For decades, Leahy’s days have been full of things like committee hearings, walking the long hallways beneath the Capitol, speaking with the press, attending ceremonies, flying back and forth to Vermont and abroad … all while wearing some combination of jacket, button down and tie. (These days, he’s also sporting a pair of comfy sneakers.)
But that’ll all be over soon, and then Leahy can trade in his power suit for a wetsuit — he says he’s really looking forward to scuba diving with his wife Marcelle. He shows me a photograph of the two of them from a previous trip.
“She's the one in pink,” he clarifies.
He does have to wait, though, until the hip he broke over the summer heals. After two surgeries and a 31-day-stay in the hospital, he returned to Congress in a wheelchair. Now he’s walking with a cane.
“They want my hip totally healed before, just because of the obvious motion,” Leahy says. “I said, ‘Well then hurry up and heal.’ Because we love doing that.”
Before he calls it quits, Leahy has one major piece of business left. Senate Republicans and Democrats have disagreed on the proportion of defense versus domestic spending in an omnibus bill to fund the government, funding which technically runs out on Friday.

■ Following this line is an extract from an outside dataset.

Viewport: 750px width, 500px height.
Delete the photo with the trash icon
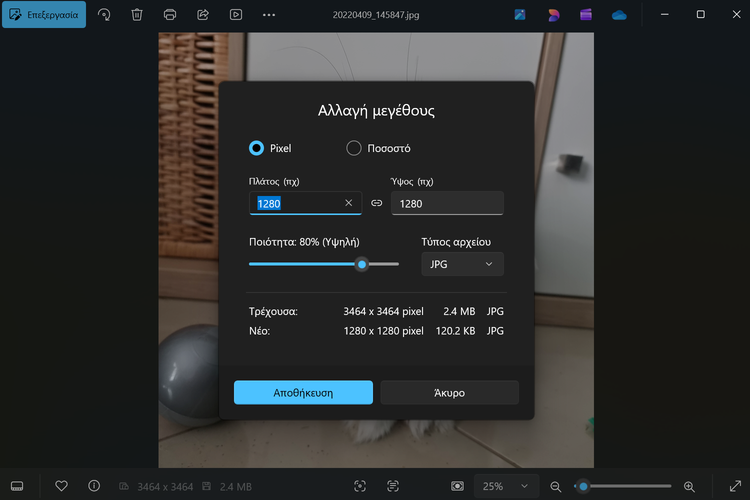[x=137, y=15]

“Now, we Democrats do agree with our Republican colleagues, that inflation threatens the national security,” Leahy said last week in a speech on the Senate floor. “We all agree on that. But non-defense programs face an equal threat and demand an equal response because of inflation.”
On Tuesday, Leahy’s office announced he and other leaders have reached consensus on a framework agreed upon by both parties, as well as both the House and Senate.
In his floor speech last week, Leahy said he stayed the previous several weekends to be available for negotiations.
“‘Cause if we don't do it, we're going to have a continuing resolution at last year's level, with no adjustments for inflation,” he said. “And the real life consequences that entails.”
Whether or not the bill passes, by noontime on Jan. 3, it won’t be Leahy’s job any longer.
Then he says he and Marcelle need to sell their Virginia home of 45 years, finally clean out the basement there, and make their way back home to Vermont, where they’ll be moving into a Burlington apartment by the lake.
There they’ll have some time to reflect on where they’ve been for the past half century.
“The memories that we have, Marcelle and I are looking forward to time we can just slow down and say, ‘Oh, do you remember that? Oh, yes, we went — wasn't that fun?’ You know, we can speak in shorthand about these things. But now we can sit and relish them… And go scuba diving.”